TEXT SECTION →
‘We can’t be this bad this long’: Tigers blanked again, losing streak at six

Detroit News

Detroit — The frustration is palpable. Nobody is trying to excuse it or sugar-coat it. It’s a brutal stretch, pure and simple, the worst stretch of offense in decades. They just are running out of ways to explain it.

The Tigers were shutout for the 10th time this season, losing to the Texas Rangers 7-0 at Comerica Park. It’s one more shutout than they endured all of last year. They’ve scored one run in the last 35 innings and haven’t driven in a run with a base hit in a week.

“I try not to put it in any kind of box, like, ‘Have I seen anything like this before,'” manager AJ Hinch said. “It doesn’t matter if I’ve ever seen it before. It’s our reality. I try to stay present with what we’re dealing with and try to stay as positive as I can.

“But it sucks.”

The Tigers had five hits, two by Willi Castro. Rangers starter Jon Gray allowed two runners in scoring position and struck out six in his seven innings. He got the Tigers to beat the ball into the ground consistently, eight ground ball outs.

“It’s frustrating, especially personally speaking,” said Robbie Grossman who went 0-for-3 and is 3 for 21 this month. “I can’t do anything to help the team offensively. Best thing I can do is show up tomorrow.”

The Tigers, losers of six in a row, have been outscored 54-11 on this homestand with two games left.

WHAT IS EXPECTED → Return the part of the Tigers losing-streak article that opens with the words containing "Detroit — The" and closes with "to explain it.", copied exactly.

SOURCE DATA →
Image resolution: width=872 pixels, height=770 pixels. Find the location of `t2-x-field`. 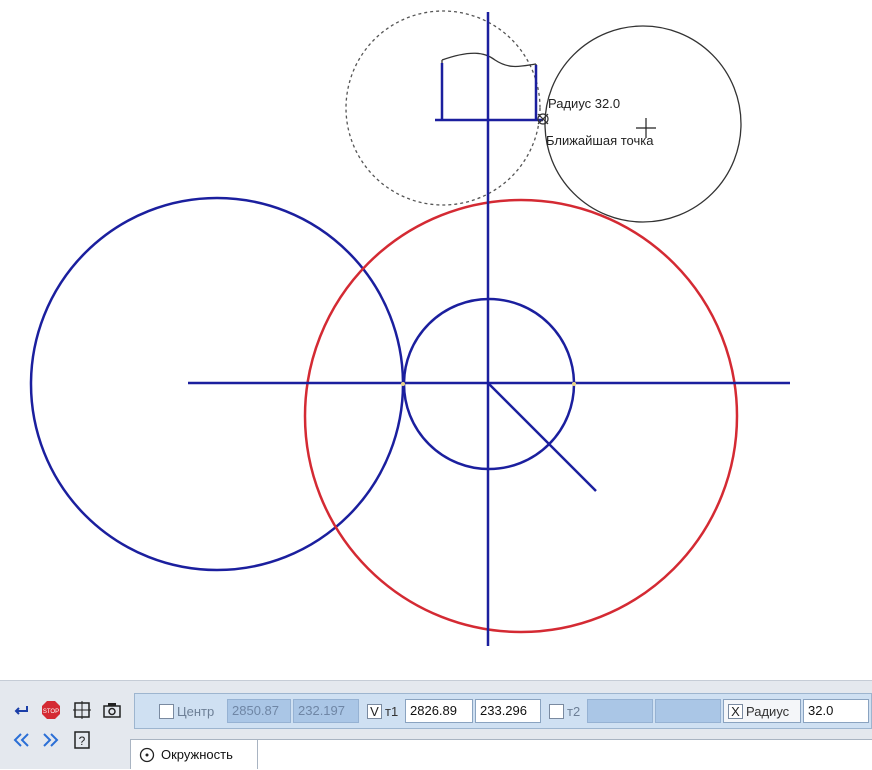

t2-x-field is located at coordinates (620, 711).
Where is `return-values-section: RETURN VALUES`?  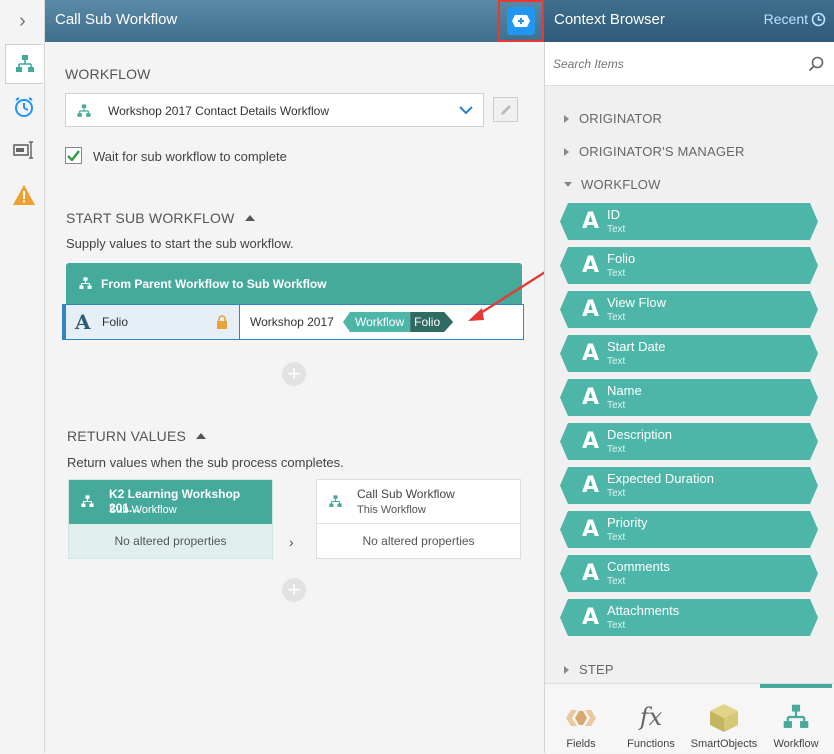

WRITTEN RESPONSE →
Detroit — The frustration is palpable. Nobody is trying to excuse it or sugar-coat it. It’s a brutal stretch, pure and simple, the worst stretch of offense in decades. They just are running out of ways to explain it.